Бованович пробежала пять или шесть шагов, упала, проехала немного на животе, вскочила, снова побежала и снова споткнулась и упала. Нам казалось, фигура в скафандре движется достаточно быстро, но Бованович успела пробежать не больше тридцати метров, когда Кортес сказал:
— О’кей, Бованович, теперь упади на землю и замри.
Оставалось всего десять секунд, но Бованович либо не слышала сержанта, либо ей хотелось оставить между собой и котлованом еще хотя бы несколько метров. Поэтому она продолжала бежать, вернее не бежать, а двигаться высокими, беспечными прыжками, словно маленькая девочка на прогулке. Она как раз была в высшей точке очередного прыжка, когда сверкнула молния и раздался гром. Что-то тяжелое ударило Бованович сзади в шею, и обезглавленное тело нелепо закувыркалось, разбрасывая во все стороны черно-красные капли мгновенно замерзшей крови. Упав на землю, они образовали целую дорожку мельчайшей рубиново-алой пыли, и мы старались не наступать на нее, когда собирали камни, чтобы похоронить вымороженное мертвое тело.

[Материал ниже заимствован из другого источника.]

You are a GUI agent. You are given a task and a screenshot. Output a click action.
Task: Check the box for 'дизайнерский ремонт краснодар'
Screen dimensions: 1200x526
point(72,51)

Вечером Кортес не стал читать нам своих обычных нравоучений. Он даже не пришел в столовую, когда мы сели ужинать. Мы со своей стороны были предельно вежливы друг с другом, и ни один из нас так и не осмелился заговорить о том, что произошло.
Я лег спать с Роджерс. В ту ночь каждый старался найти себе друга, но она только плакала, да так долго и безутешно, что я тоже не выдержал.